July 09, 2016      

Desktop Metal, which is working on affordable 3D metal printing, this week received $2 million in investment from GE Ventures and Saudi Aramco Energy Ventures.

Lexington, Mass.-based Desktop Metal said it plans to use the latest funding to expand its staff to 50 and continue product development. The company was founded last year and wants to refine additive manufacturing to make it more widely available.

“Our company is focused on the barriers that hold metal 3D printing back: price, performance, and variety of materials. Today’s technology is where computing was in the 1970s. It’s too costly and cumbersome to scale,” said Ric Fulop, co-founder and CEO of Desktop Metal. “We want to bring an everyday-use metal 3D printing solution to the workspace of every engineering team.”
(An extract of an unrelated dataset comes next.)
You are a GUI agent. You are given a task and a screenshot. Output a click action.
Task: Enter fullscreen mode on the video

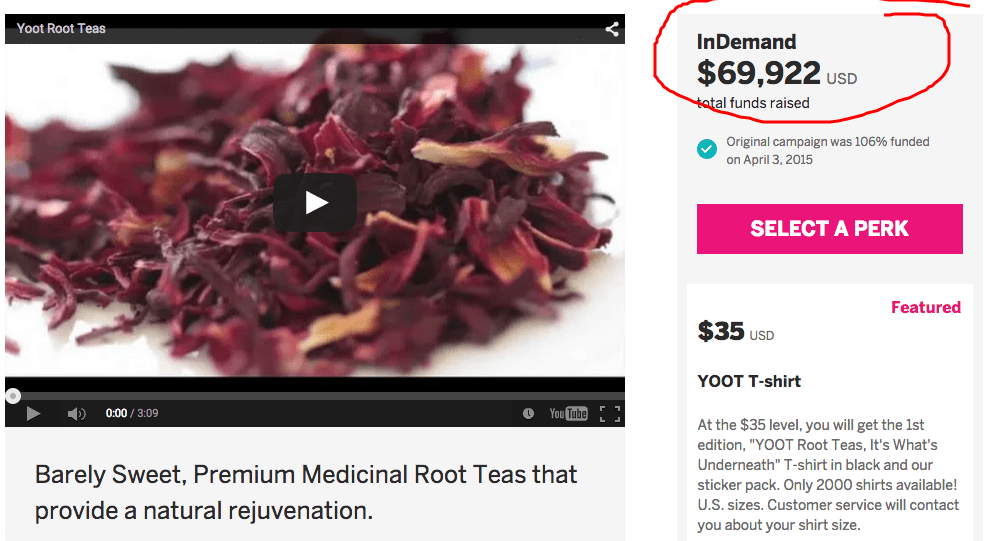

General Electric Co. and The Boeing Co. have already been using 3D printing to produce jet-engine and other aircraft parts. Interest in the technology has also moved from prototyping to production for healthcare, customized consumer goods, construction, and food, but scale and price are still issues.

A hub of robotics investment

GE recently moved its headquarters to the Boston area, near Desktop Metal. In addition to other robotics companies, GE Ventures has supported Boston-based Rethink Robotics Inc., which makes collaborative robots Baxter and Sawyer.

The staff of Desktop Metal includes MIT professors and veterans from other CAD (computer-aided design) and 3D-printing companies.

Third round of funding

Desktop Metal last October raised $14 million from venture capital firms and Stratasys Inc., which developed the fused deposition modeling (FDM) process.

Including the $34 million it raised in Series B funding in April, Desktop Metal has raised a total of about $52 million so far.

The company is still working on an actual small-scale 3D printer for metal and other substances.

3D metal printing market heats up

The Virtual Foundry LLC in Stoughton, Wis., last year launched a Kickstarter crowdfunding campaign to bring 3D metal printing to desktops.

Virtual Foundry is among the companies offering 3D metal printing.

Virtual Foundry’s process creates fully metal 3D-printed objects.

Unlike other companies, which are experimenting with mixing metal powders with polylactic acid (PLA) filaments for FDM printing, Virtual Foundry’s patented Filamet technology is mostly metal, and its process leaves an entirely metal object.

In addition, Alcoa Inc. this week opened a facility near Pittsburgh to produce metal powder for 3D printing. Alcoa has received an order from Airbus Group for 3D-printed titanium aircraft components that it will fulfill later this year.

Alcoa has built up its additive manufacturing capabilities through its acquisition of RTI International Metals last year and a $60 million expansion at the Alcoa Technical Center.

Space and beyond for 3D metal printing

The Juno space probe, which arrived at Jupiter this week after five years’ travel through space, contains some 3D-printed parts and was assembled by Lockheed Martin. Soon, the technology will be easier to use than by just rocket scientists.

3D printing could shorten supply chains and help small and midsize enterprises be competitive. However, it remains to be seen whether offshore outsourcing and globalization trends are actually reversed by 3D printing. Since consumer desktop 3D printing hasn’t spread as rapidly as some hoped, not every organization is bullish on the technology.

HP Inc. has been taking some time planning to incorporate 3D printing and the Internet of Things (IoT) into its next generation of services and products.

Ottawa-based 3DPrintler.com recently received a seven-figure private investment, but the company said it received “no help” from the Canadian government.

The 3D printing service-comparison site has launched a $100,000 “pre-seed” investment fund for IoT startups.

More on 3D Printing:

Some 3D printing applications are of interest to the U.S. government. The U.S. Department of Energy has signed an agreement with San Franciso-based Transcend Robotics.

Transcend Robotics and the Oak Ridge National Laboratory (ORNL) will work together to determine how 3D printing can affordably provide replacement parts and tooling for Transcend’s mobile robots.

“We are excited to work with the leading experts at ORNL to leverage advanced additive manufacturing to lower the cost of critical ARTI [Articulated Traction Control] components,” said Phil Walker, CEO of Transcend Robotics. “This enables applications of mobile robotics across more industries while keeping production in the United States.”